Por: Miguel León. DISPARAMAG.29/02/2020
Este es el tercer y último artículo de una serie originalmente redactada como un solo texto que ha sido dividido en varias partes para facilitar su lectura. La primera parte intenta demostrar que la cuestión organizativa es uno de los principales problemas a los que se enfrenta hoy en día cualquier proyecto revolucionario. La segunda presentaba una comparación entre dos modelos organizativos contrapuestos: la forma-partido y la forma-grupúsculo.
La comparación de lo dicho en los dos artículos precedentes con Podemos hace evidente que dicha organización se encuentra en una situación trágica, aunque relativamente previsible. Ahora que Vistalegre II está a punto de eclipsar al Vistalegre primigenio, es un buen momento para decir que los promotores de Podemos detectaron excelentemente cuál era el problema crucial al que se enfrentaban los grupos y organizaciones “de izquierdas”, pero trataron de resolverlo deliberadamente en la dirección equivocada. En aquel entonces, antes de las elecciones europeas, los tres sectores principales del partido que ahora se encuentran enfrentados pusieron en marcha conjuntamente una estrategia de captación masiva a todas luces fraudulenta. Se aprovecharon de la debilidad ideológica generalizada, y de la crisis profunda de los modelos organizativos existentes, para proponer discursivamente una “herramienta”, un “método de participación”, mientras la práctica real conducía a una organización fuertemente jerarquizada, autocrática a niveles difíciles de imaginar, y cuyo mejor cemento interno es la distribución de recursos económicos al interior de cada “familia”. Esa lógica burocratizante coexiste, tremenda paradoja, con una dinámica grupuscular palmaria en el seno del grupo dirigente, lo cual explica que el desacuerdo entre mandamases se resuelva con careos y malas artes amplificados por el choque brutal entre facciones y por el recurso a las destituciones arbitrarias y las dimisiones en bloque. En una organización seria todo esto debería quedar razonablemente vehiculado de otra manera.

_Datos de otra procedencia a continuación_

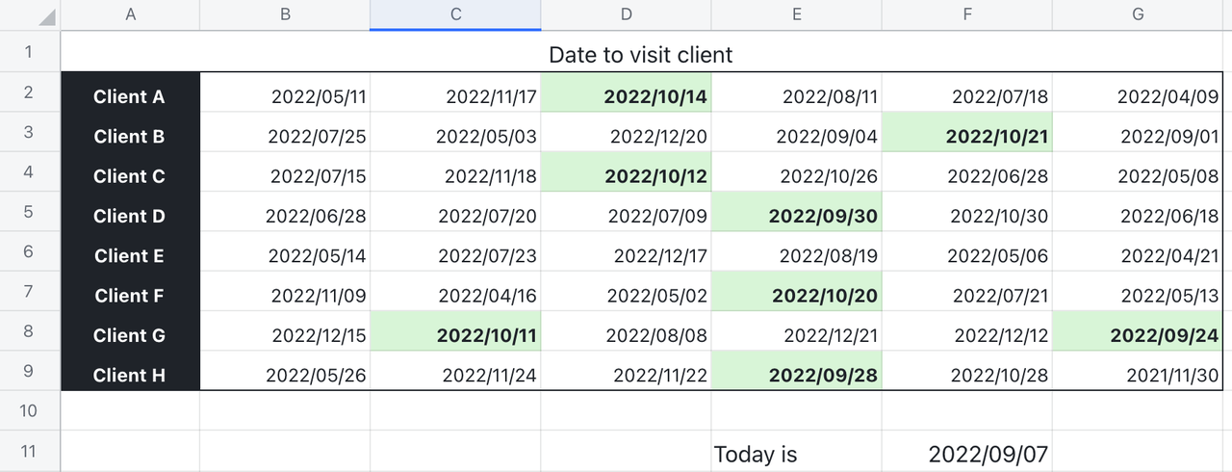Select highlighted date 2022/10/11
This screenshot has width=1232, height=472.
pos(456,335)
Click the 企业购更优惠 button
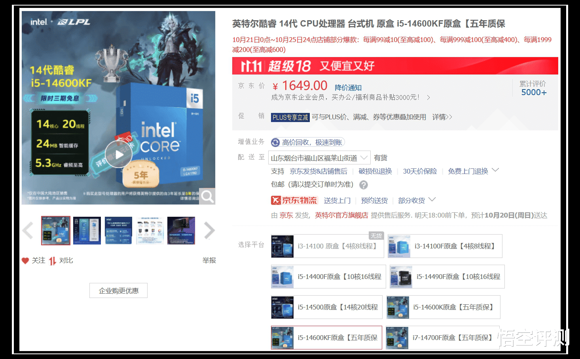This screenshot has height=359, width=580. click(x=118, y=290)
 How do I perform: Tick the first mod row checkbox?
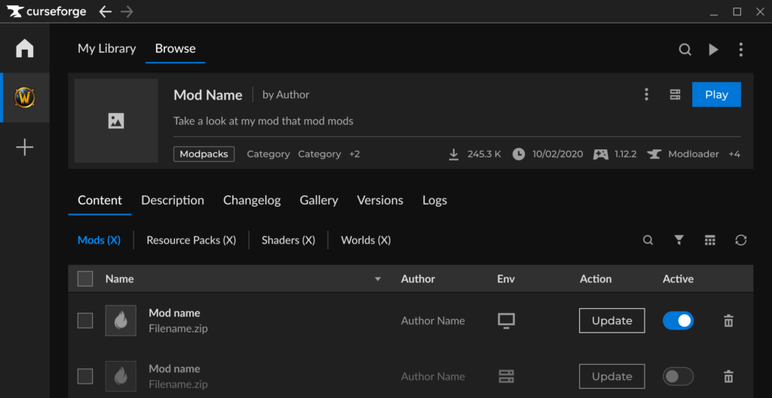[x=85, y=320]
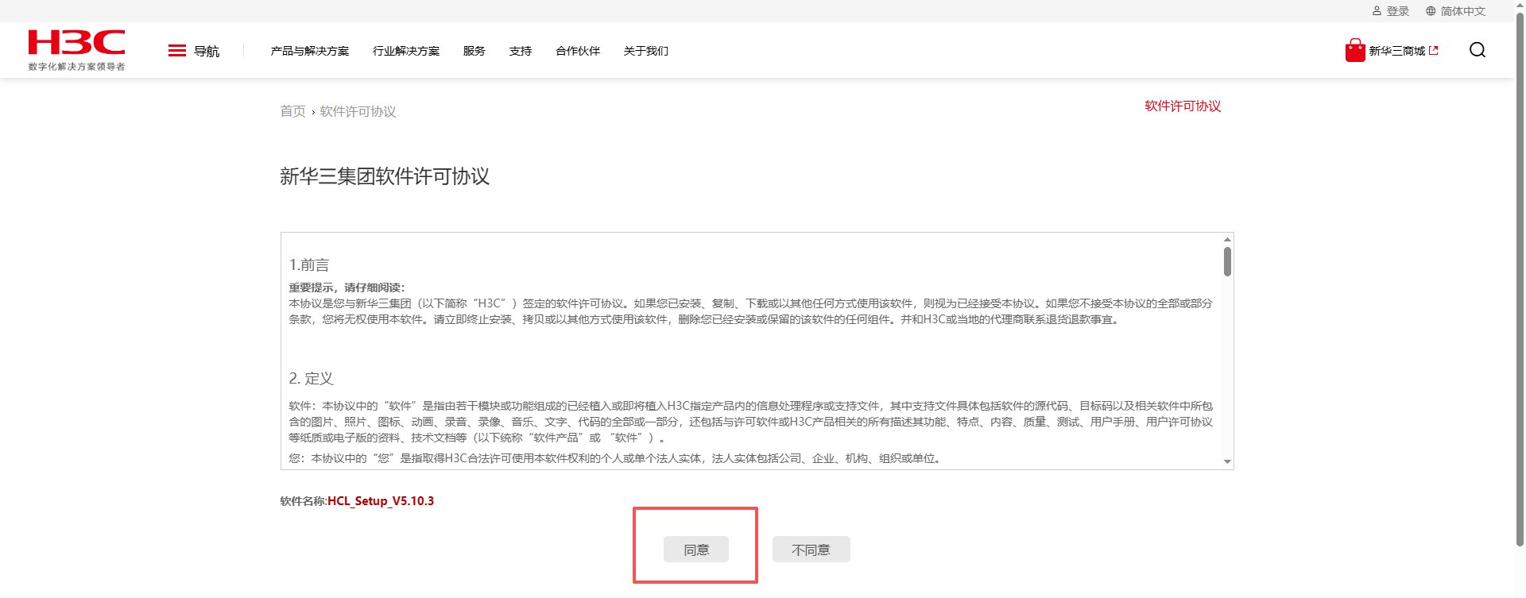This screenshot has width=1526, height=598.
Task: Click the user login icon
Action: 1377,11
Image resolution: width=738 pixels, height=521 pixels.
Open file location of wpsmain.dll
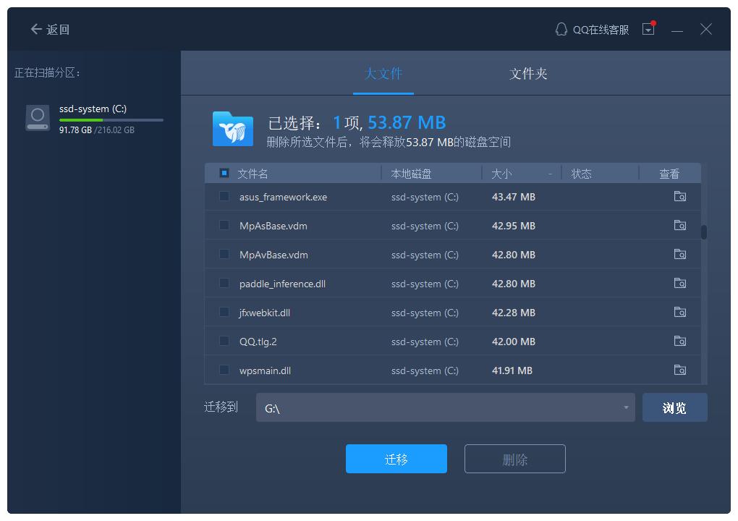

En Vistalegre se debatió una propuesta organizativa alternativa (“Sumando Podemos”) que a punto estuvo de imponerse. No era perfecta, pero era un buen comienzo. Para garantizar su derrota fue necesaria una alteración muy sospechosa de los procedimientos de votación, y que Pablo Iglesias amenazara con marcharse si “su” modelo organizativo no era apoyado. En aquel momento era inevitable comparar la situación con la historia del PSOE y pensar que Podemos quemaba etapas históricas a una velocidad de vértigo. Ahora que Pablo Iglesias ha amenazado con marcharse dos veces más en menos de un trimestre solo cabe la estupefacción ante un chantaje burdo y, si su liderazgo es simbólicamente tan importante, irresponsable.
Digo que el modelo alternativo propuesto en Vistalegre era insuficiente por cuatro motivos interrelacionados. Primero, porque le faltaba ambición en su apuesta por formas distintas de operar, y por tanto cabe dudar de que la implantación de ese modelo nos hubiera conducido a una situación diferente de la actual. Segundo, porque era una fórmula de compromiso entre corrientes muy distintas y con peso desigual, lo cual hacía difícil confiar en la estabilidad, a medio-largo plazo, de esa coalición en la defensa de un modelo de organización que habría generado fricciones y contradicciones importantes; de hecho, las corrientes y los líderes de partido que contribuyeron a “Sumando Podemos” esta vez se han alineado de forma completamente distinta. En tercer lugar, al menos una de las corrientes que defendía ese modelo había participado del embaucamiento inicial, y ha contribuido después a la lógica de facciones que hoy se ha impuesto; todo esto mina la credibilidad de la propuesta. En cuarto y último lugar, porque la apuesta por una organización política diferente estaba planteada sin cuestionar totalmente el oportunismo de partida; parece que se trataba más de una cuestión de marketing (vender un partido nuevo con una estructura -aparentemente- diferente) que de una clara intención de marcar un antes y un después en la historia de las organizaciones políticas revolucionarias.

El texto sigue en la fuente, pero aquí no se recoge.